## TASK DIRECTIONS
All of the entries must appear again exactly as written.

= Beginning of Section =

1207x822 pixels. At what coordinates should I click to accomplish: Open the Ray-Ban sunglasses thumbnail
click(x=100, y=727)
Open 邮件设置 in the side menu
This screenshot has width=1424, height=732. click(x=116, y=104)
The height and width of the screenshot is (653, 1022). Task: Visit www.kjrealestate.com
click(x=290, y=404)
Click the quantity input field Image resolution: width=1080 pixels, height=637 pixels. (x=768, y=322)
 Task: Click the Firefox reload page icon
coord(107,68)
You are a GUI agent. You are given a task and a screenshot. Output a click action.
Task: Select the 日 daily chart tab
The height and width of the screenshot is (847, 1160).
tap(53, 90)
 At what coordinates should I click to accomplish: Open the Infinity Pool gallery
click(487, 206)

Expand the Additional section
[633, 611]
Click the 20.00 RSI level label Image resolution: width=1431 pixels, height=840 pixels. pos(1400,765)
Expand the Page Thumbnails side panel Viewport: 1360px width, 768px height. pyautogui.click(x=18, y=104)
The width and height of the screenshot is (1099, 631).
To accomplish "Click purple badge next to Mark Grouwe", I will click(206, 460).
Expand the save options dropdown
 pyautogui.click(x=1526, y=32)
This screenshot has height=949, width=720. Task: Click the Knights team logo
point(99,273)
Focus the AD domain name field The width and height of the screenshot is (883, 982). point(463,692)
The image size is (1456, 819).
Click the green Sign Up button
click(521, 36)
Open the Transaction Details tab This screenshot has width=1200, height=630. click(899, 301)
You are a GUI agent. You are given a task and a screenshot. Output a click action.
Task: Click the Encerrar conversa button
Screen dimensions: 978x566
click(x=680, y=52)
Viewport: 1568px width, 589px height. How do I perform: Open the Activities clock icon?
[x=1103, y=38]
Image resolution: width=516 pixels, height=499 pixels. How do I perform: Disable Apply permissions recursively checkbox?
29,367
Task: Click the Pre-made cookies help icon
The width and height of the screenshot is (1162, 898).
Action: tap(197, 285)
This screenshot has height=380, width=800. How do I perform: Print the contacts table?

= End of Section =

## OUTPUT OF THE EXERCISE
1207x822 pixels. At what coordinates should I click to accomplish: Open the Ray-Ban sunglasses thumbnail
click(x=100, y=727)
Open 邮件设置 in the side menu
This screenshot has width=1424, height=732. click(x=116, y=104)
The height and width of the screenshot is (653, 1022). Task: Visit www.kjrealestate.com
click(x=290, y=404)
Click the quantity input field Image resolution: width=1080 pixels, height=637 pixels. (x=768, y=322)
 Task: Click the Firefox reload page icon
coord(107,68)
You are a GUI agent. You are given a task and a screenshot. Output a click action.
Task: Select the 日 daily chart tab
The height and width of the screenshot is (847, 1160).
tap(53, 90)
 At what coordinates should I click to accomplish: Open the Infinity Pool gallery
click(487, 206)

Expand the Additional section
[633, 611]
Click the 20.00 RSI level label Image resolution: width=1431 pixels, height=840 pixels. pos(1400,765)
Expand the Page Thumbnails side panel Viewport: 1360px width, 768px height. pyautogui.click(x=18, y=104)
The width and height of the screenshot is (1099, 631).
To accomplish "Click purple badge next to Mark Grouwe", I will click(206, 460).
Expand the save options dropdown
 pyautogui.click(x=1526, y=32)
This screenshot has height=949, width=720. Task: Click the Knights team logo
point(99,273)
Focus the AD domain name field The width and height of the screenshot is (883, 982). point(463,692)
The image size is (1456, 819).
Click the green Sign Up button
click(521, 36)
Open the Transaction Details tab This screenshot has width=1200, height=630. click(899, 301)
You are a GUI agent. You are given a task and a screenshot. Output a click action.
Task: Click the Encerrar conversa button
Screen dimensions: 978x566
click(x=680, y=52)
Viewport: 1568px width, 589px height. How do I perform: Open the Activities clock icon?
[x=1103, y=38]
Image resolution: width=516 pixels, height=499 pixels. How do I perform: Disable Apply permissions recursively checkbox?
29,367
Task: Click the Pre-made cookies help icon
The width and height of the screenshot is (1162, 898).
Action: tap(197, 285)
This screenshot has height=380, width=800. How do I perform: Print the contacts table?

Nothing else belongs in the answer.